こうした環境の中、企業は情報活用を従来にないレベルに進化させ、お客様が興味を持つポイントや適切な情報提供のタイミングを把握することで、お客様にとって何が差別化の要因となり得るのかを見極め、従来にない施策を実施できるようになることが求められます。
そのためには顧客情報を統合し、新しい形の情報分析、最適化、予測などの技術を活用してより深くお客様を理解し、顧客体験をより良いものにしていく取り組みが急がれます。

マスからセグメントへ、そして個客へのアプローチ

大量の情報が生成され、蓄積されることは、企業が情報活用のケイパビリティーを備えていれば、より深くお客様のことを知ることができるというメリットももたらします。

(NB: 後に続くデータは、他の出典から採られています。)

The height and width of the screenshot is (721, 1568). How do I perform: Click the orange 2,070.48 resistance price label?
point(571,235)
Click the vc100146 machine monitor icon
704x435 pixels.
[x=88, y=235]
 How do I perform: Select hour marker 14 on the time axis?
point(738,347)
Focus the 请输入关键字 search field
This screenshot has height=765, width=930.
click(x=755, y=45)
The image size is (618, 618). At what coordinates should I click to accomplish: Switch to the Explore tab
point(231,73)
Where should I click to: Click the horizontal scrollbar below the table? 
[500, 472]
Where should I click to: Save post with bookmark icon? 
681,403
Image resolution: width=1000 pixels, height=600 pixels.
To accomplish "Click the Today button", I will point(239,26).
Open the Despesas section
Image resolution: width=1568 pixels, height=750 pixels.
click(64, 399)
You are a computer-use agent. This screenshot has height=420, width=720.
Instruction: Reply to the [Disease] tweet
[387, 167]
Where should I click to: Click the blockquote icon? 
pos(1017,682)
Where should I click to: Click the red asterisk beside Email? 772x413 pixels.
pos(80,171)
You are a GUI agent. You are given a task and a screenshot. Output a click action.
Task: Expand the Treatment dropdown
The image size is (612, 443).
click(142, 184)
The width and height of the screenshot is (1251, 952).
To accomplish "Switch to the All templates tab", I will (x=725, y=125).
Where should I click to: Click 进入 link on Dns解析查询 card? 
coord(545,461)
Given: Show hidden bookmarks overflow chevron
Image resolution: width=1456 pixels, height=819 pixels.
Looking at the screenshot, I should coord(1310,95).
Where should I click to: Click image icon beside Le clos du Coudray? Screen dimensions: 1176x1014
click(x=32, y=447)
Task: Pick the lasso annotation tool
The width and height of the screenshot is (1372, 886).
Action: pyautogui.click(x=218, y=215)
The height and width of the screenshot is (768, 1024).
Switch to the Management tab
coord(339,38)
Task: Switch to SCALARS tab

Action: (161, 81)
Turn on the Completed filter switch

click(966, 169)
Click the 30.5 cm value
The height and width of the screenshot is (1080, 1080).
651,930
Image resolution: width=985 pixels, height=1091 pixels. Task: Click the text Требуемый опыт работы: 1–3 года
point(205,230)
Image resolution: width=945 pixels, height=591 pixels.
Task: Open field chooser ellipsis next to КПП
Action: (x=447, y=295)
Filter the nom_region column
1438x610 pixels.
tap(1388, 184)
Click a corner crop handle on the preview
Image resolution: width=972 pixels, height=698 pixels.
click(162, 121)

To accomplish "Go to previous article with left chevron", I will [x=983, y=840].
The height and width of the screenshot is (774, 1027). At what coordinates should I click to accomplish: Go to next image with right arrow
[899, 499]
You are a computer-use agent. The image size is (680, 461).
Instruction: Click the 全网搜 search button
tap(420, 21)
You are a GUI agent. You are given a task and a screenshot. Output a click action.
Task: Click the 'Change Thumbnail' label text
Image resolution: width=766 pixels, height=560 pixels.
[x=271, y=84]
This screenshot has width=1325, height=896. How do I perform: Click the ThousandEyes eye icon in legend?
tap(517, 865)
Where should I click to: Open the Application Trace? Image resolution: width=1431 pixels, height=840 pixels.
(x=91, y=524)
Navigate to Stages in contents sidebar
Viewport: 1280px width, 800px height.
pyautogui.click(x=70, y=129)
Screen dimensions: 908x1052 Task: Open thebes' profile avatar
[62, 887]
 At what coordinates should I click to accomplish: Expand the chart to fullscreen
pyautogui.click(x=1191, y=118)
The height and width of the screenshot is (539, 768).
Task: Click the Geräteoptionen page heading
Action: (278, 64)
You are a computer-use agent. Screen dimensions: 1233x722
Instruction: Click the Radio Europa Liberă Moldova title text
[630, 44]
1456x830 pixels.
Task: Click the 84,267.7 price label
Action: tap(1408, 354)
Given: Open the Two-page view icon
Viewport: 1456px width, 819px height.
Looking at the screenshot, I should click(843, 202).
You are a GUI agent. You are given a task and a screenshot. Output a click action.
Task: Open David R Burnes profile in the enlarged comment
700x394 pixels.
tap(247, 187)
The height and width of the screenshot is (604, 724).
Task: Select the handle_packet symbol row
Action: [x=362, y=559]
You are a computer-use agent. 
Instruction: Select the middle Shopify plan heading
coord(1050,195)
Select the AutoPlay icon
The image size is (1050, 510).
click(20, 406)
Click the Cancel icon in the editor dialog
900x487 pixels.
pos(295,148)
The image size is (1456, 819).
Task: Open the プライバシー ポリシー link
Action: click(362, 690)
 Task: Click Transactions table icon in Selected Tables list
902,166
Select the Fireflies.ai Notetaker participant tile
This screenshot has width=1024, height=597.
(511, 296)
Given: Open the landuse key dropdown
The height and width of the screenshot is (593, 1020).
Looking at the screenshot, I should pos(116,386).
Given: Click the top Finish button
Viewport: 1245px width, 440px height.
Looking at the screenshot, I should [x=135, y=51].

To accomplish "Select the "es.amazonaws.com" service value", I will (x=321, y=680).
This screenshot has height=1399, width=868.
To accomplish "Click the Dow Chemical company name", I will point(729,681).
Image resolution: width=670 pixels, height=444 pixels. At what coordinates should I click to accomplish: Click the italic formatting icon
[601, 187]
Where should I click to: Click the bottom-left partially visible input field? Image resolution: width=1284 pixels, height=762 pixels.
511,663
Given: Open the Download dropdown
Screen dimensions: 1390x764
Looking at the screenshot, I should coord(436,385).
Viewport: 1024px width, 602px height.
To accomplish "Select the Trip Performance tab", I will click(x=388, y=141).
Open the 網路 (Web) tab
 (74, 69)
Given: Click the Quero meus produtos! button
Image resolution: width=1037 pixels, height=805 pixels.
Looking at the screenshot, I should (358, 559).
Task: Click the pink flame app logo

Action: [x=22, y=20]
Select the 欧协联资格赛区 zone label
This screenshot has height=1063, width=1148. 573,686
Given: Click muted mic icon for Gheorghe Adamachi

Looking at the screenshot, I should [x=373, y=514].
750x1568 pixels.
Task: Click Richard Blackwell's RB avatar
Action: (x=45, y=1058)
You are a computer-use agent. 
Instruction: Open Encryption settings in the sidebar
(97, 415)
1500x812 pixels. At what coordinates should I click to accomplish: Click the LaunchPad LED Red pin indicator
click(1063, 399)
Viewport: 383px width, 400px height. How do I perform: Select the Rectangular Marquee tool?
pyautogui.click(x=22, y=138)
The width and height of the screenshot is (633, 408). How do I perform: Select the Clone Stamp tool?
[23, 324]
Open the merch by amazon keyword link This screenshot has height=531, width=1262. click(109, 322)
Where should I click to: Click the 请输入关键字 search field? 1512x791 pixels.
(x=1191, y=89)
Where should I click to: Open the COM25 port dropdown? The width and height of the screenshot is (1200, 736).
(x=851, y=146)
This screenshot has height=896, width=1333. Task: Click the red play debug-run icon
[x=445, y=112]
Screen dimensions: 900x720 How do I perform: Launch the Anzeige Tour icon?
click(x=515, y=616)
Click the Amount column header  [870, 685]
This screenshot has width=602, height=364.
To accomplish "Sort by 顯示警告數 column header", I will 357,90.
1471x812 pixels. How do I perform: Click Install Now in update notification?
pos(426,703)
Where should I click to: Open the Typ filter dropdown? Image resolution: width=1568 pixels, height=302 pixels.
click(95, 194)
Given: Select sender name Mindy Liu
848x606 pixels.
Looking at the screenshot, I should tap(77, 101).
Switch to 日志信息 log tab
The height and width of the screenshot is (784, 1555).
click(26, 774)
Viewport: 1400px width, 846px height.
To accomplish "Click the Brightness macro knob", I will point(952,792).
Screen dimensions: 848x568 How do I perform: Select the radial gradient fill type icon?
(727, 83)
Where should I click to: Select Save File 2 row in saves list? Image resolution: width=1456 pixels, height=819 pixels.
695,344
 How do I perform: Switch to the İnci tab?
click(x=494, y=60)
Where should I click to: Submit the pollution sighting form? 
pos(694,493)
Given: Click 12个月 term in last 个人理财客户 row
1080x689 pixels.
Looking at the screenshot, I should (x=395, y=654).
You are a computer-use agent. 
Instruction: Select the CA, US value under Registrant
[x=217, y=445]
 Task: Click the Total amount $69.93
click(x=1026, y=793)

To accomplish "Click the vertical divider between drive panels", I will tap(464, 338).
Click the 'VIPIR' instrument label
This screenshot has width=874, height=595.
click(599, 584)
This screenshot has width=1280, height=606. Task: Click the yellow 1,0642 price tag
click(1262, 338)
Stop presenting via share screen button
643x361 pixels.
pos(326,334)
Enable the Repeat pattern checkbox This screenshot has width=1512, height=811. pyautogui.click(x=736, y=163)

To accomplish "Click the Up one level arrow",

B2Cの領域では、顧客をマスとしてとらえることから始まり、セグメントした特定のお客様層とのリレーションシップを強化する形へと変化しました。さらに個客(一人ひとりのお客様)を対象に、最適な顧客体験をマネージメントしていく段階に進み、自社に対する態度や行動、イベントに対するアクションやお客様からの直接の声を把握し、顧客生涯価値を高める施策を採る時代へ変化しています。
こうした考え方はビッグデータ活用への意欲、技術の進歩で実現可能になってきていますが、別の課題も出てきています。それは企業が社内外に多くの情報を蓄積していたとしても、情報そのものが事業単位、チャネル単位で分断されていることが多く、顧客を360度すべての角度から理解できる形になっていない点です。
お客様を理解するには、顧客自身の属性、いままで購入した商品の属性、利用するチャネルの把握などが必要であり、情報を伝えるタイミングやその伝え方などを多様な接点に合わせて柔軟に組み合わせ、上手に使いこなさなければなりません。しかし、そうしたすべての視点から対応できている企業は少ないのが現状です。

ネクスト・ベスト・アクション
最適なチャネルとタイミングで最適なアクションを起こす

こうした課題を解決するために、IBMはB2C企業向けソリューションとして、「ネクスト・ベスト・アクション」を提供しています。ネクスト・ベスト・アクションは、IBMが小売業、保険業、通信業などさまざまな業種のお客様に対し提供してきた、顧客対応を最適化するためのソリューションを統合したものです(概要は図1参照)。ネクスト・ベスト・アクションの目的は、B2C企業で「最適なチャネルとタイミングで、個客ごとに最適なアクションを起こす」仕組みを作り、個客との長期的な関係構築を実現し、大きな成果に結び付けていくことです。IBMのソフトウェア、ハードウェアはもちろんのこと、ビッグデータ分析など新しい課題に対応するためにIBMの持つ研究所が開発した最先端の研究成果が投入されており、コンサルティング・サービスと合わせて、B2C企業の顧客対応に関する課題を解決するものになっています。